A palavra inglesa
hell (inferno) é supostamente cognata de
hole (buraco) - e o buraco do escotoma é, de fato, uma espécie de inferno: um estado existencial, ou metafísico, em verdade, mas que, com toda a clareza, tem base e determinante orgânicos. O alicerce orgânico da "realidade" é removido, e é nessa medida que caímos em um buraco - ou num buraco-inferno, se nos permitirmos tomar consciência disso (o que muitos pacientes, compreensivelmente, por defesa não fazem). Um escotoma é um buraco na própria realidade, um buraco no tempo tanto quanto no espaço, e poranto não pode ser concebido como tendo um fim ou um extremo. Assim como encerra a qualidade de um "buraco na memória", de amnésia, ele também encerra uma sensação de atemporalidade, de infinitude. A qualidade de atemporalidade, de limbo, é inerente ao escotoma.

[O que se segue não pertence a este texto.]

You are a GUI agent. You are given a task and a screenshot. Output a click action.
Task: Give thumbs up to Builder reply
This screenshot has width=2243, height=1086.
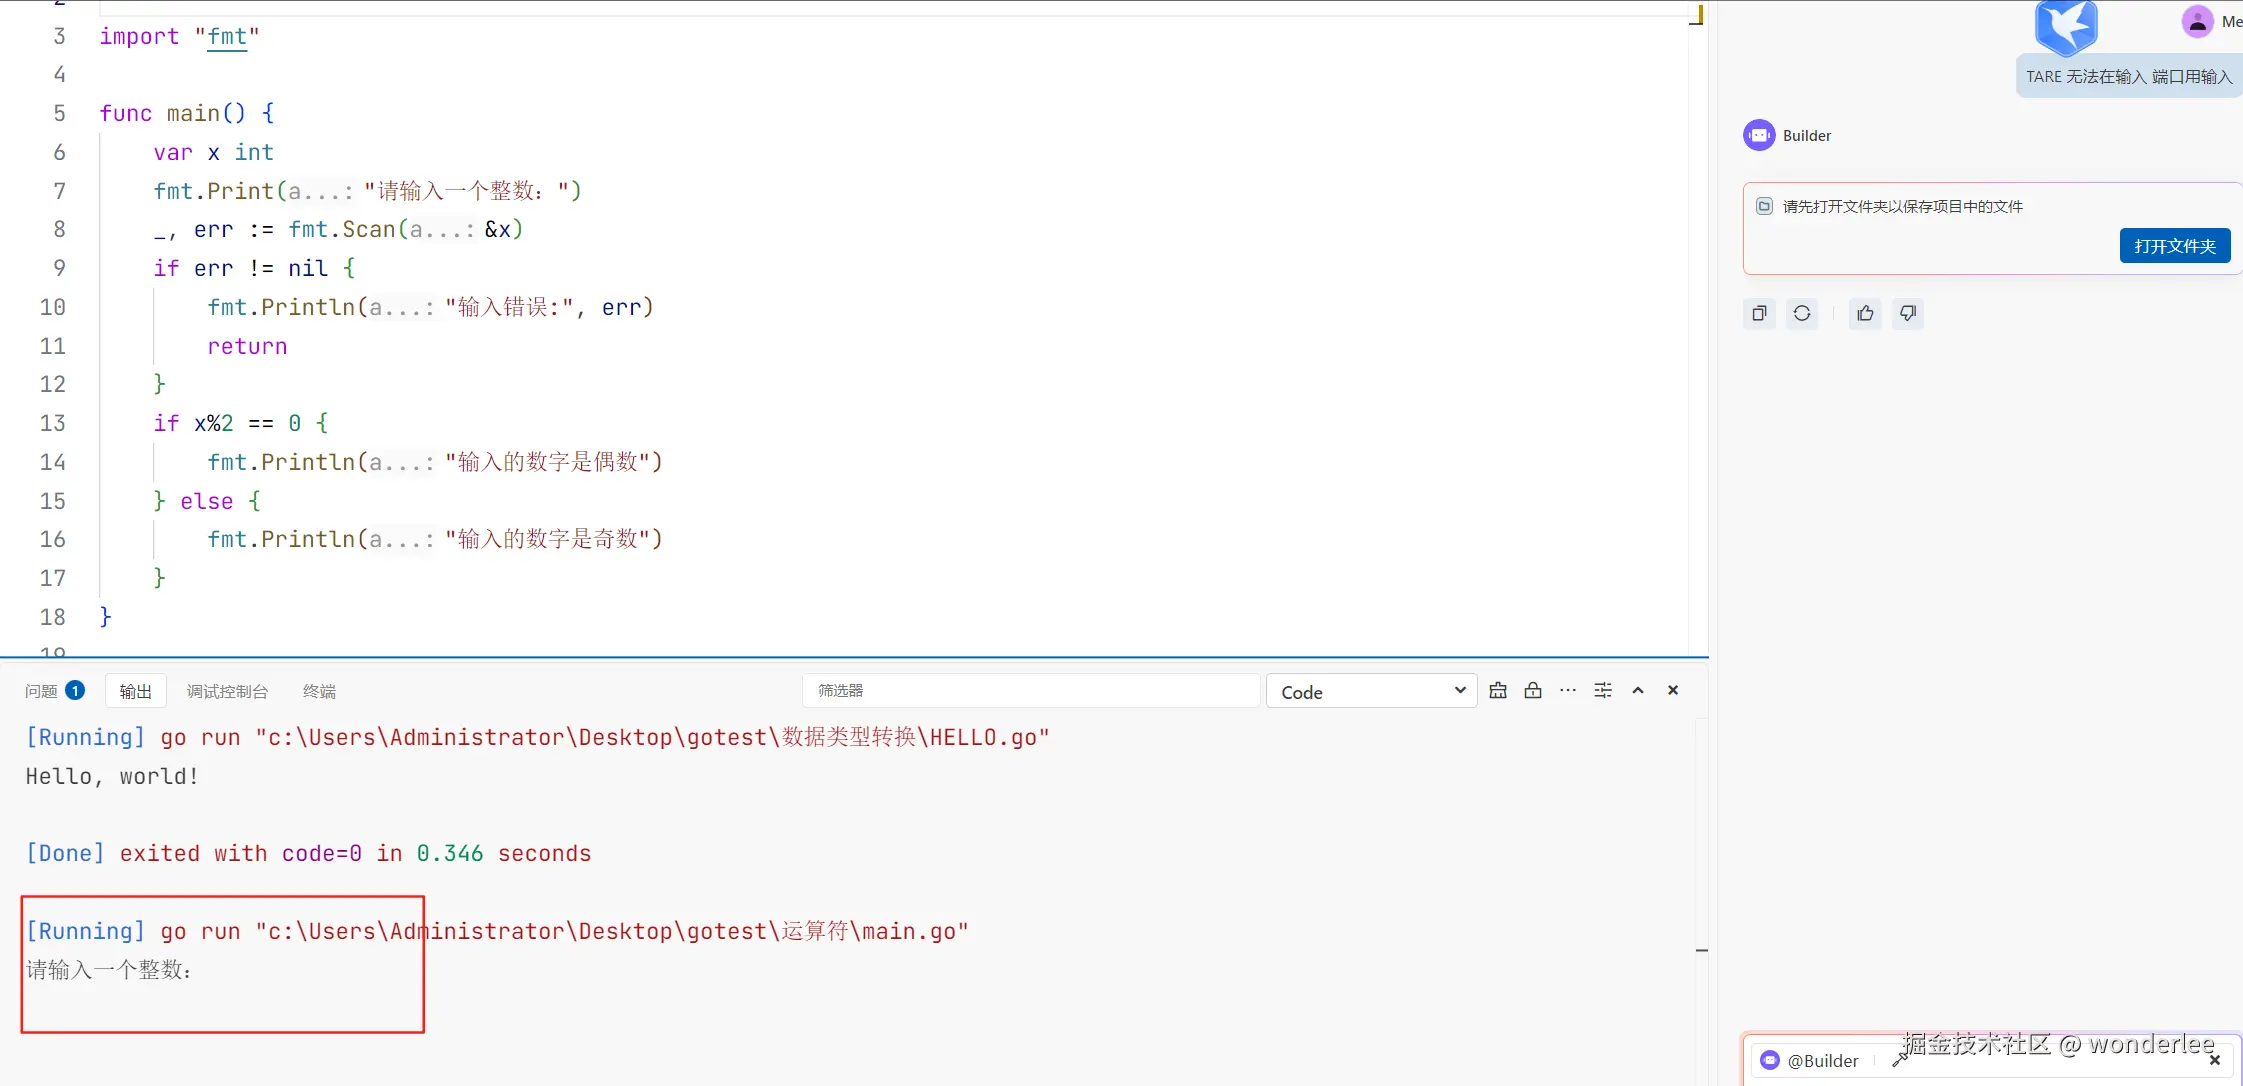pyautogui.click(x=1865, y=314)
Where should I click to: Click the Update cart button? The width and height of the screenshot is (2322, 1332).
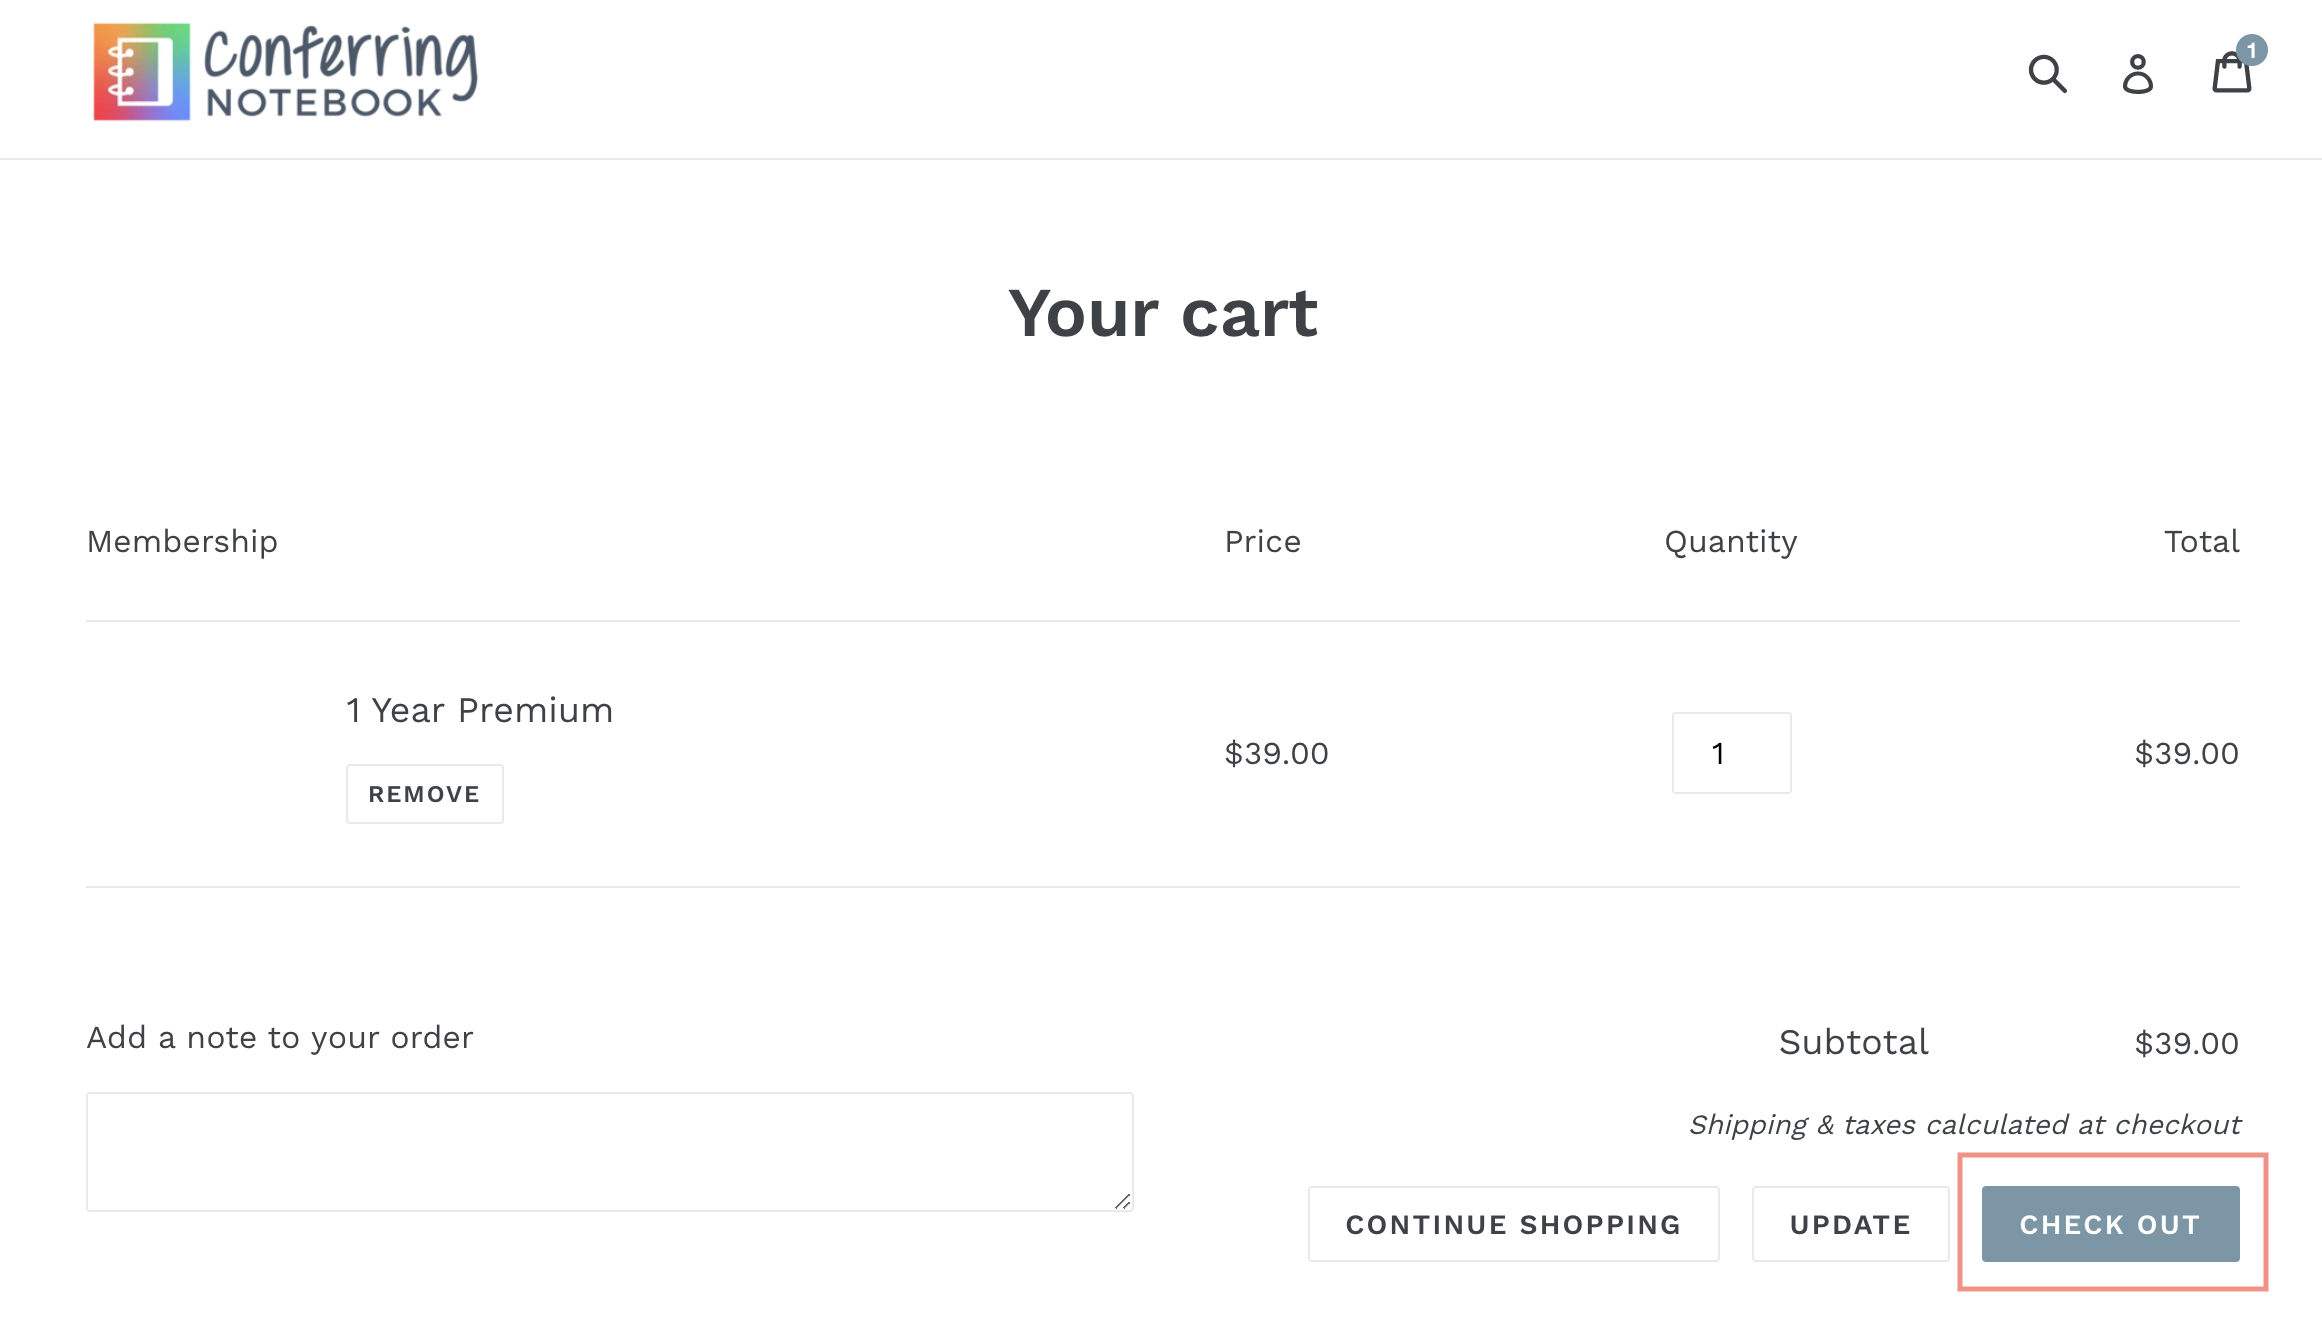point(1850,1224)
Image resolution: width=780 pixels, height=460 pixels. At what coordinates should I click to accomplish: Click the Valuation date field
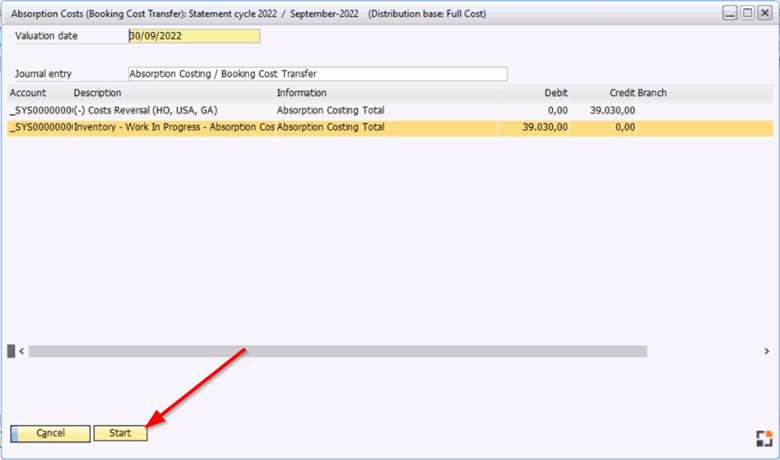pyautogui.click(x=194, y=36)
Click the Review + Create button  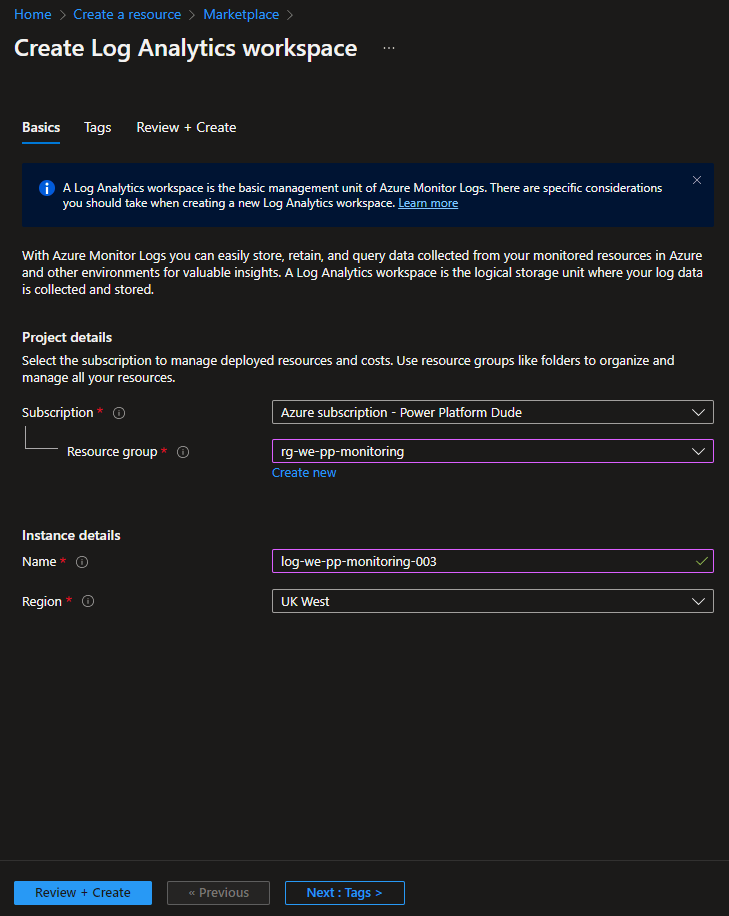tap(83, 893)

Isso seria tolerável, ou mais tolerável, se pudesse ser comunicado a outras pessoas e se tornasse alvo de compreensão e simpatia - como o luto. Mas me foi negado quando o cirurgião disse "Nada", e com isso fui jogado em mais um inferno - O INFERNO DA COMUNICAÇÃO NEGADA.
Oliver Sacks.
O trecho acima, do livro "Com uma perna só", mostra muito bem o que muitos de nós sentimos quando a ciência "Nada" explica. O "buraco" é o resultado de toda essa negação, por isso somos órfãos, solitários, pequenos - "se fitares o abismo, ele por sua vez te fitarás" (Nietzsche)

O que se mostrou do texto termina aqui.